* WHAT THE TASK ASKS:
Update the lines beginning with the line that contains "Enable the No Follow checkbox" and continuing through the line that contains "(x=272, y=39)": reproduce only those lines with "dropdown" changed to "menu" and everything else left the same.

(Saved entries)
* * * *
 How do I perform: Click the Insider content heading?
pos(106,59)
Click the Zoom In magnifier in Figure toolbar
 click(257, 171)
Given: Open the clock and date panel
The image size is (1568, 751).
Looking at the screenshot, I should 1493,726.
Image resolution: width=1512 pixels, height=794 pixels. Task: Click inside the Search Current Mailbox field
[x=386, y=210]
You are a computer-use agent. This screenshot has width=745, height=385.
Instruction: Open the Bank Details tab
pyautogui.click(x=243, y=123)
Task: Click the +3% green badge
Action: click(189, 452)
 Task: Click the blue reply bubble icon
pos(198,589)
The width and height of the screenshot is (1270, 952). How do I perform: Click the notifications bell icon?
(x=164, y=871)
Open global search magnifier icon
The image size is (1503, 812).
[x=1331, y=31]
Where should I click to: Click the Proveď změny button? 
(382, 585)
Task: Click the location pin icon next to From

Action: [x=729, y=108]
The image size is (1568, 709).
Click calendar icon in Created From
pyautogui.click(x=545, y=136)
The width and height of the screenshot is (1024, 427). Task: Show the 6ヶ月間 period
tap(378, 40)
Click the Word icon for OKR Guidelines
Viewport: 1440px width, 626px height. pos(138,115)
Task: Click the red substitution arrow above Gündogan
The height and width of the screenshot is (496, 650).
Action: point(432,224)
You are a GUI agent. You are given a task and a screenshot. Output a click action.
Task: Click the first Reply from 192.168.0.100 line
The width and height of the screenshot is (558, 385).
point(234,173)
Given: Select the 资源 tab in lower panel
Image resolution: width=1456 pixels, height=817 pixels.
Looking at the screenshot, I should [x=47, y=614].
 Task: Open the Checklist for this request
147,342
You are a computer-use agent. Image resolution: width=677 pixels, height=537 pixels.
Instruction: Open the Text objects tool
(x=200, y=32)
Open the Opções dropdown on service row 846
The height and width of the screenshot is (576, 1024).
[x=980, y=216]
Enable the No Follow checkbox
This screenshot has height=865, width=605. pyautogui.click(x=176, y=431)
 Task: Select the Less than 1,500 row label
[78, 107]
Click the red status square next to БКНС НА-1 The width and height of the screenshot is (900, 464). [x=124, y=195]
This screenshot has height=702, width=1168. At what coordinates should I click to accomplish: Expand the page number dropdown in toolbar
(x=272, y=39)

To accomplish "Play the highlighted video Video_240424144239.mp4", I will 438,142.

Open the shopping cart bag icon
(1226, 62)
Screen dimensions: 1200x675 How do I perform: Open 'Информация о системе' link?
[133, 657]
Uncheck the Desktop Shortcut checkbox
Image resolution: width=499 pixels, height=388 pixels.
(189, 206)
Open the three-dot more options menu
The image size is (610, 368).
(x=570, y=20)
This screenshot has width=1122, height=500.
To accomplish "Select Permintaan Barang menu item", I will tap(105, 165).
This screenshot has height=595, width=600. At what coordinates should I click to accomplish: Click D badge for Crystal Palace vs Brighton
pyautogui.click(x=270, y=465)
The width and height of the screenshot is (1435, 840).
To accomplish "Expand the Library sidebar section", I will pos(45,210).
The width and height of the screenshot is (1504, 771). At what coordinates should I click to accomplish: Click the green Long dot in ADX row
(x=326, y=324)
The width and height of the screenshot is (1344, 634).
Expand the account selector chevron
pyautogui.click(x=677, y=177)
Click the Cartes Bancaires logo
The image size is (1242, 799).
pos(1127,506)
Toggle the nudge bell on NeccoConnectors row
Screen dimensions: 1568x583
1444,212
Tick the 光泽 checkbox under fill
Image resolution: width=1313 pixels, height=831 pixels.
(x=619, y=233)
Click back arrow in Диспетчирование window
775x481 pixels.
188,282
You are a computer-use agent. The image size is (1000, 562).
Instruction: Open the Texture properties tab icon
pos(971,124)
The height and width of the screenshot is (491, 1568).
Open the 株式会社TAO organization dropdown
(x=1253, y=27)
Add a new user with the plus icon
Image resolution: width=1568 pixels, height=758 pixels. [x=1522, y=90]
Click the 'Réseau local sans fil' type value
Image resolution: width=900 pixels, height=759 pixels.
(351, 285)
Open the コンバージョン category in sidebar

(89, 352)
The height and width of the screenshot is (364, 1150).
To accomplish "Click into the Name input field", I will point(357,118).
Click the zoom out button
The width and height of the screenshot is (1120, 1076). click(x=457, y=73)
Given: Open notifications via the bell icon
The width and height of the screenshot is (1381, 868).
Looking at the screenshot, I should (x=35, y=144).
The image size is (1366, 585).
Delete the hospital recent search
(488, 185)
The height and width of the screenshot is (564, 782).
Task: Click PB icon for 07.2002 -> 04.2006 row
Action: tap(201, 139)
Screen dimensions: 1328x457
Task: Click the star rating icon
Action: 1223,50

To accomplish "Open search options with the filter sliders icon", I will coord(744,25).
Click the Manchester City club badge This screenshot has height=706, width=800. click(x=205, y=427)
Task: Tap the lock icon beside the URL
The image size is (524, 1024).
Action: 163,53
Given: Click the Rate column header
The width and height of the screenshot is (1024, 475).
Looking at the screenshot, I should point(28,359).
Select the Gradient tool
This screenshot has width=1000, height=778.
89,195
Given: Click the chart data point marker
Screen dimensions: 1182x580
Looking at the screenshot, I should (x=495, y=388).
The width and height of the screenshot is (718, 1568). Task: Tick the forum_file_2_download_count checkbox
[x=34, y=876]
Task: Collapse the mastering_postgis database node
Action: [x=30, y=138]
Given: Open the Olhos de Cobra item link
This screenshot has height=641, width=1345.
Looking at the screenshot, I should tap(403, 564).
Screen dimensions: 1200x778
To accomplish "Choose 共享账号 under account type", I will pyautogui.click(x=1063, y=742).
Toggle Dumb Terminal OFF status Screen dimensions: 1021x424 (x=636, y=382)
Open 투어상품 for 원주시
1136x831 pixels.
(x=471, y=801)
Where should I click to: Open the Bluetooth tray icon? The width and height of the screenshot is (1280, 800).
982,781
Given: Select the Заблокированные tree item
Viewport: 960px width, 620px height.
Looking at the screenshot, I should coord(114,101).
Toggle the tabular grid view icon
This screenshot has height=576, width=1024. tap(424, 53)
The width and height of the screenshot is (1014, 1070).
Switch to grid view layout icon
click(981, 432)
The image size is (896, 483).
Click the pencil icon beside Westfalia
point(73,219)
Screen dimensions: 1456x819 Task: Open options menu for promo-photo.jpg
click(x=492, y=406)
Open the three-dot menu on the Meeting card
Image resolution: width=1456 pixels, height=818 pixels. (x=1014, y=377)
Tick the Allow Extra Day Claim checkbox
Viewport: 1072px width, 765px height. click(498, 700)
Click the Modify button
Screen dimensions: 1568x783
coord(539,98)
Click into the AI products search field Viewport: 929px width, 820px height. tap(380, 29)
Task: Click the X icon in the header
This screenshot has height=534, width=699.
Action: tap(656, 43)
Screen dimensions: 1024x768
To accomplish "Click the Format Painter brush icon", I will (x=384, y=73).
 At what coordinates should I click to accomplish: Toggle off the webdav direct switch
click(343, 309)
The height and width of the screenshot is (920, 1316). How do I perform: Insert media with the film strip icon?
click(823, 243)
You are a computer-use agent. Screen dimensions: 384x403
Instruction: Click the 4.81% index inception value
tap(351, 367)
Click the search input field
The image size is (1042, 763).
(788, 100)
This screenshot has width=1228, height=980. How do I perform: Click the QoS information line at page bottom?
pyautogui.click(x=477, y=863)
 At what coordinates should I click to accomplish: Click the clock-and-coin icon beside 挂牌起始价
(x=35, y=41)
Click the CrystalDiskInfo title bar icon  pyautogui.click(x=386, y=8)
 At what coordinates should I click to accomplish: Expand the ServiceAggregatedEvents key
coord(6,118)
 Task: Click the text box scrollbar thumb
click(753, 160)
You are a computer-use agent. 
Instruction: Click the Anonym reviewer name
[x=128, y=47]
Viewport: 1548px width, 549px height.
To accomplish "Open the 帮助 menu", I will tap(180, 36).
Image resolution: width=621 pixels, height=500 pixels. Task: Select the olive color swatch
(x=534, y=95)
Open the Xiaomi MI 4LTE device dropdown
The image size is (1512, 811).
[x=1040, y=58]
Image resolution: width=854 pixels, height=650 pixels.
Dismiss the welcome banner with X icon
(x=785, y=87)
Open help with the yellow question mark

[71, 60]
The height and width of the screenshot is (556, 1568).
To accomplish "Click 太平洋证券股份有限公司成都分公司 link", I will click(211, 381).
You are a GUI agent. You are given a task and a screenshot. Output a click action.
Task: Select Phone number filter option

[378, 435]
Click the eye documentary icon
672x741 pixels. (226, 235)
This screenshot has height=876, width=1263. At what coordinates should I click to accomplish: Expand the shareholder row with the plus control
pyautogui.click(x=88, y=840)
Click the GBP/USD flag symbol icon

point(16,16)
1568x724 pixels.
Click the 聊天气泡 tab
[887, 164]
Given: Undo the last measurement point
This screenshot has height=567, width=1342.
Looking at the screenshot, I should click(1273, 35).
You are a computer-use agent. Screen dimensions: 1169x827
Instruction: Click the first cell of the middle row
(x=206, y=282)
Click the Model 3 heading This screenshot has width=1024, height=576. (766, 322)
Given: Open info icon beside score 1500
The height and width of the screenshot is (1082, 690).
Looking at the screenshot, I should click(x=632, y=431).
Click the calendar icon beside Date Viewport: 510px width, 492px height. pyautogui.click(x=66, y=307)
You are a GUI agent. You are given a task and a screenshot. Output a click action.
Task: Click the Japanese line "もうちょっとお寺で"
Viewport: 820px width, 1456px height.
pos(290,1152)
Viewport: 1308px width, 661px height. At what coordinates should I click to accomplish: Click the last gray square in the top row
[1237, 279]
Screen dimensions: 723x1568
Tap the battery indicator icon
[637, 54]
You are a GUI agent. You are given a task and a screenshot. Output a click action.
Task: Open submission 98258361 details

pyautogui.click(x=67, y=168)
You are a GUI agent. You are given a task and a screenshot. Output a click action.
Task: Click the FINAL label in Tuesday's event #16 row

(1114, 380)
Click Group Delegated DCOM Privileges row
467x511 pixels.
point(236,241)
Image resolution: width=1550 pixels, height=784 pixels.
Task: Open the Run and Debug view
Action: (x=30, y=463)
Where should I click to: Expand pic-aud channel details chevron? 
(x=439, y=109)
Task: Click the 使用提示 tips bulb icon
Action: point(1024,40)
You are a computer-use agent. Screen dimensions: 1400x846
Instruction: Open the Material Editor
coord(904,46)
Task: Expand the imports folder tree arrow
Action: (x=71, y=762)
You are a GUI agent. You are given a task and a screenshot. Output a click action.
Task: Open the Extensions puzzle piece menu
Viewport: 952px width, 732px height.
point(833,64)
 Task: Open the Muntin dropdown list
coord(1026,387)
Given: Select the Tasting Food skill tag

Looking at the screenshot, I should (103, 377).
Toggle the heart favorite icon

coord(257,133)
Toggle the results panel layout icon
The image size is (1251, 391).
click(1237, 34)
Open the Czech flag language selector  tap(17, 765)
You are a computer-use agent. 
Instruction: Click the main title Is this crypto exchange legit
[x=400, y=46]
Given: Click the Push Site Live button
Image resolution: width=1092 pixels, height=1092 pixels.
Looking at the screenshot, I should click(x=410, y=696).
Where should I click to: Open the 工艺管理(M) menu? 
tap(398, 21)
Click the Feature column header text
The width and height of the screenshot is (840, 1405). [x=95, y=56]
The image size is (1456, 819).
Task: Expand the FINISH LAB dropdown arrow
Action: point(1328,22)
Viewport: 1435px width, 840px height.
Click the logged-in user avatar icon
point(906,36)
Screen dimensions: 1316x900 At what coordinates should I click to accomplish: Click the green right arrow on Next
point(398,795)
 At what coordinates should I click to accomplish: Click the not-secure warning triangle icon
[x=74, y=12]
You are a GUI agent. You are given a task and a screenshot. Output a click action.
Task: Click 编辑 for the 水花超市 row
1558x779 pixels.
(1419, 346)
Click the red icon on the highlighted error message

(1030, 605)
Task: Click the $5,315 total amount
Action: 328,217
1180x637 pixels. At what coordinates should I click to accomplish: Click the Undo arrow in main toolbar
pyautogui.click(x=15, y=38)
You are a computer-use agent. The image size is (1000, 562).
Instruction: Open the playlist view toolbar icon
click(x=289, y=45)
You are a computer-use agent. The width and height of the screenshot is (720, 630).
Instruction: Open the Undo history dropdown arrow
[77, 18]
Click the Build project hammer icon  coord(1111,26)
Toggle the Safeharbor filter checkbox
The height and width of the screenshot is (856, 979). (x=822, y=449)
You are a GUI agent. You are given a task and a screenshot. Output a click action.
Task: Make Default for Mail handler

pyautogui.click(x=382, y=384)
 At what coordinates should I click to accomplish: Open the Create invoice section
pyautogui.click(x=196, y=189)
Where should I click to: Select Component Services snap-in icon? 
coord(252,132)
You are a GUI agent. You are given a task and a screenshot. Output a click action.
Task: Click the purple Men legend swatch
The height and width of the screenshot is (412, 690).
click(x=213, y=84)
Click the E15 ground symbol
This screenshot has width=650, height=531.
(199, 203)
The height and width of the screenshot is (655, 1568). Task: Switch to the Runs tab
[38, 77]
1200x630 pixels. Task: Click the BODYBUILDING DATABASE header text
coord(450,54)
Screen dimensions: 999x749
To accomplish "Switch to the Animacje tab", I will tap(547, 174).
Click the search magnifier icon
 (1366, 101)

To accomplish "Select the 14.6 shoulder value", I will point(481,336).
* * * *
* OUTPUT FOR THIS TASK:
Enable the No Follow checkbox
This screenshot has height=865, width=605. pyautogui.click(x=176, y=431)
 Task: Select the Less than 1,500 row label
[78, 107]
Click the red status square next to БКНС НА-1 The width and height of the screenshot is (900, 464). [x=124, y=195]
This screenshot has height=702, width=1168. At what coordinates should I click to accomplish: Expand the page number menu in toolbar
(x=272, y=39)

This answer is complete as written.